Я ей не верил. У нас в Вороне, блин, своя птицефабрика, а эту льдинку нужно еще размораживать — как раз к третьему свиданию с Аней оттает. Она решится на поцелуй, а я пожарю курицу… Звучало как план вечера, для пары за тридцать, но что поделать — реалии советского общепита.
«Так, но если откажусь от нее — откуда брать сегодняшнюю порцию белка? Опять гречку варить?» — размышлял я, окидывая взглядом прилавок.
Мой мозг автоматически начал анализировать цены:
Замороженная курица — 1 рубль 35 копеек за килограмм, говядина — 2 рубля, свинина — 1 рубль 80 копеек и это грудинка с костями, а шейка и того — 2 рубля 80 копеек.
О колбасах я даже думать не хотел — «Докторская» стартовала от 2 рублей 20 копеек за тот же килограмм.
Говядину долго варить, со свининой на ребрах столько же возни, сколько с курицей. Да и запах вареной свинины мне никогда особо не нравился.
— Эх, дайте вашу замороженную курицу, — наконец выдохнул я, смирившись с неизбежным.
Продавщица мясного отдела смахнула со лба седую прядь, выбившуюся из белоснежного колпака.
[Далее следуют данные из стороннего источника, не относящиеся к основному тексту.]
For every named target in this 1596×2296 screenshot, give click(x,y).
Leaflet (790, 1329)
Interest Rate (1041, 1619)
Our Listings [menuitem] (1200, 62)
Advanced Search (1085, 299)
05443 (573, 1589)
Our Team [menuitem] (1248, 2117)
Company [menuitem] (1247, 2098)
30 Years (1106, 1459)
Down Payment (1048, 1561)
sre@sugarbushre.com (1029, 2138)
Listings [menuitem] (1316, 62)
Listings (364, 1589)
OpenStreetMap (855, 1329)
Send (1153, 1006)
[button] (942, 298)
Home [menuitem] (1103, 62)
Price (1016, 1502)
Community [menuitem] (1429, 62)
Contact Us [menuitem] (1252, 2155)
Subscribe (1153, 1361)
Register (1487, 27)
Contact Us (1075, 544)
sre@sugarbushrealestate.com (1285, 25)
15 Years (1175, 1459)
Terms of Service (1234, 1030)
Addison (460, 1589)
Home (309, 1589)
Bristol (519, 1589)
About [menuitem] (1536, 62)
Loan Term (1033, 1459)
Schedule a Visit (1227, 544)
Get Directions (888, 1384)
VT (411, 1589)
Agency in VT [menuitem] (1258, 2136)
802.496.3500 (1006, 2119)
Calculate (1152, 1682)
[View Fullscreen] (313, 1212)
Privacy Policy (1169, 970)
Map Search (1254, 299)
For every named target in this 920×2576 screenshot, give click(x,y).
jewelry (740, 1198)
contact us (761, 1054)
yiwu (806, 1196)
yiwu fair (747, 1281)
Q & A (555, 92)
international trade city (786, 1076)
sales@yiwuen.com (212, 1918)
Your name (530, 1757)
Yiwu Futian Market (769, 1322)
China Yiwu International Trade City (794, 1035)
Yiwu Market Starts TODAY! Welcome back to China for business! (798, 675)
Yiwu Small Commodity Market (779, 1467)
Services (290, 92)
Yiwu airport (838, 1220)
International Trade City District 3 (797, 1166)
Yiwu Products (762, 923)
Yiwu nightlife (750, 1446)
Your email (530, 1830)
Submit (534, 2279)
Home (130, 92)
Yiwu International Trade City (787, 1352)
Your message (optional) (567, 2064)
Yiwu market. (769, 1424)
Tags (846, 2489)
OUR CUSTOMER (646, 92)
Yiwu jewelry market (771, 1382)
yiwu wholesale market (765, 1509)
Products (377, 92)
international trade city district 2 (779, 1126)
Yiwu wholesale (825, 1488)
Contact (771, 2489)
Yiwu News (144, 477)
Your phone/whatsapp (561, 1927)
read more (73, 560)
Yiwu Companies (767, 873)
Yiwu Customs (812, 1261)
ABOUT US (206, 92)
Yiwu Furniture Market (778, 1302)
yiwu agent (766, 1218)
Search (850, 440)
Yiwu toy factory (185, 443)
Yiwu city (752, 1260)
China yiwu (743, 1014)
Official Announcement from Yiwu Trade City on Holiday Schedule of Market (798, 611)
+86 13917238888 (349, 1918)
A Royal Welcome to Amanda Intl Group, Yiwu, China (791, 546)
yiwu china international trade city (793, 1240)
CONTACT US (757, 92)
Ее жилистые руки, покрасневшие от постоянного холода морозильных витрин, привычным движением выдернули из груды мерзлых тушек одну курицу — бледную, покрытую инеем, с торчащими в стороны ножками, будто она и после смерти пыталась убежать.
Она швырнула тушку на весы с железным подносом. Стрелка дрогнула, качнулась и замерла на отметке «1 кг 200 г».
— Рубль шестьдесят две копейки, — отрезала она, сгребая курицу с весов.
На прилавке уже ждал лист оберточной бумаги — грубой, серой. Курица шлепнулась по центру, и ловкими движениями продавщица запеленала ее в упаковку.
— Держи, — протянула она мне сверток, затем оглядела мой рюкзак. — Газетку дать, чтоб не протекло?
Я положил на прилавок рубль шестьдесят две копейки и принял сверток. Он был холодным, влажным и твердым, как камень. Бумага тут же покрылась мокрыми пятнами, но держала форму — продавщица завернула «конверт» на совесть.
На обратном пути я заглянул в молочный отдел и взял треугольник молока за тридцать копеек — чтобы восполнить водный баланс после тренировки. Выйдя из гастронома, я сразу же приступил к его вскрытию. На верхнем шве был тот самый предательски маленький белый язычок, который в теории нужно было аккуратно потянуть вверх. Но, как обычно, в девяти случаях из десяти он просто отрывался. Сегодня я не стал испытывать судьбу — просто откусил угол пакета зубами.
Поставив треугольник на подоконник уличной витрины, я положил рядом свою покупку — ледяную тушку, напоминающую холодное сердце Снежной Королевы. Достав из рюкзака бутыль с витаминами, я принял одну драже и запил молоком. А убрав витамины обратно, столкнулся с дилеммой: можно положить курицу за спину, но тогда она будет леденеть позвоночник, а можно нести в руках — но тогда ладони замерзнут, да и молоко пить будет неудобно.
Выбрав второй вариант, я допил молоко стоя перед гастрономом, глядя на свой «трофей». Пустой пакет отправился в рюкзак, а я, взяв курицу, двинулся в сторону общаги, периодически перекатывая сверток из руки в руку, чтобы не отморозить пальцы.
«Что-то у меня явно есть от Саши Медведева», — размышлял я, чувствуя, как холод проникает через бумагу. «Костюм купил, часы купил, а теперь экономлю на еде». Спишем это на юношеские гормоны, когда хочется всего и сразу.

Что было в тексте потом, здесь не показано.